I am NOT a spammer!
Jun. 15th, 2003 01:11 pmIn the past couple weeks, I started receiving "unable to send your message" messages from the postmaster account at AOL. Apparently someone is sending out spam messages, and using my good email address (without my good name) as the originator. As far as I know, I didn't send these messages. I always keep a copy of my outgoing mail. But that's probably not enough proof that I didn't send them and delete them immediately afterward.
Last night, I started getting deluged with them -- this time, from postmasters of various ISPs. I looked at the headers of the messages that bounced back (40 and counting), and sure enough, the headers were forged. However, these new mesages list someone else's name instead of mine (which I guess is a good thing).

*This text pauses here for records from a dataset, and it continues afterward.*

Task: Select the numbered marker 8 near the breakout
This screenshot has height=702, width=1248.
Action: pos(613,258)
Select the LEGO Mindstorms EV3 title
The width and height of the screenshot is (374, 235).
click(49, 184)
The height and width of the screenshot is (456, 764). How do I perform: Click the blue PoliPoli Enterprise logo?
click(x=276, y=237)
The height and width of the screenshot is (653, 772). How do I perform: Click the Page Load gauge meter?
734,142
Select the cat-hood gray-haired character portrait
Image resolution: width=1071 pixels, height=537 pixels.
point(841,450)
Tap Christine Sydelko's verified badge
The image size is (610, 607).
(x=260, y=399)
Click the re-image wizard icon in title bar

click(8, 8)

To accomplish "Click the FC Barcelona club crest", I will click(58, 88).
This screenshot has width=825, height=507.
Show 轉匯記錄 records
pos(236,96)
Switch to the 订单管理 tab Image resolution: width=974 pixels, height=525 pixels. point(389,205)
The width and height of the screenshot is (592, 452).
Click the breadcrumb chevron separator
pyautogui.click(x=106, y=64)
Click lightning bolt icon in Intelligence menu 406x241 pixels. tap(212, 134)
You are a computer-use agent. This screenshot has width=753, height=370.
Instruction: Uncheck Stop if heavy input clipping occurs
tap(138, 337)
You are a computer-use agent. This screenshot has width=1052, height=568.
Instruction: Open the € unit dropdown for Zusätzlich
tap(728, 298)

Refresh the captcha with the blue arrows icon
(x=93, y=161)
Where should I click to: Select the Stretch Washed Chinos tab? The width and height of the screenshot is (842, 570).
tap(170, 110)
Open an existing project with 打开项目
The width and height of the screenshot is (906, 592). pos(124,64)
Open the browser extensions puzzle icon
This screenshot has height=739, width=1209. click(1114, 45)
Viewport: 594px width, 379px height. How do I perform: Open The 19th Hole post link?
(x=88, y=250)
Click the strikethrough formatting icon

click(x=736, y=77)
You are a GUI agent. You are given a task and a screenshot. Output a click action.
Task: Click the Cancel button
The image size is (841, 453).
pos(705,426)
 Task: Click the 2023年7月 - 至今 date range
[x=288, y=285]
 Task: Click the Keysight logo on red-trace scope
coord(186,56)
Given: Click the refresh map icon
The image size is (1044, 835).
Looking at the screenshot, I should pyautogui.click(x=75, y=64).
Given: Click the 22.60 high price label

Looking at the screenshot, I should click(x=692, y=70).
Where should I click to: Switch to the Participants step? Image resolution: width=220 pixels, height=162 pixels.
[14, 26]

It's relatively easy to forge headers in email mesasges -- too easy. I've received spam from people who set the message date anywhere from 5 years in the past to 20 years in the future. SpamAssassin (the spam-marking software my ISP uses) looks for this and adds 4.0 points to the spam score if it detects a forged "Date:" heading. (I think the threshold is a 24-hour deviation from the current time.) I do not know if they use a similar test for a forged "From:" heading.
And with the spammer-blacklist sites out there like spews.org, if they get a copy of these messages, they'll think I'm a spammer, and block my entire sites's email traffic from being recived because, in their view, they do business with a spammer.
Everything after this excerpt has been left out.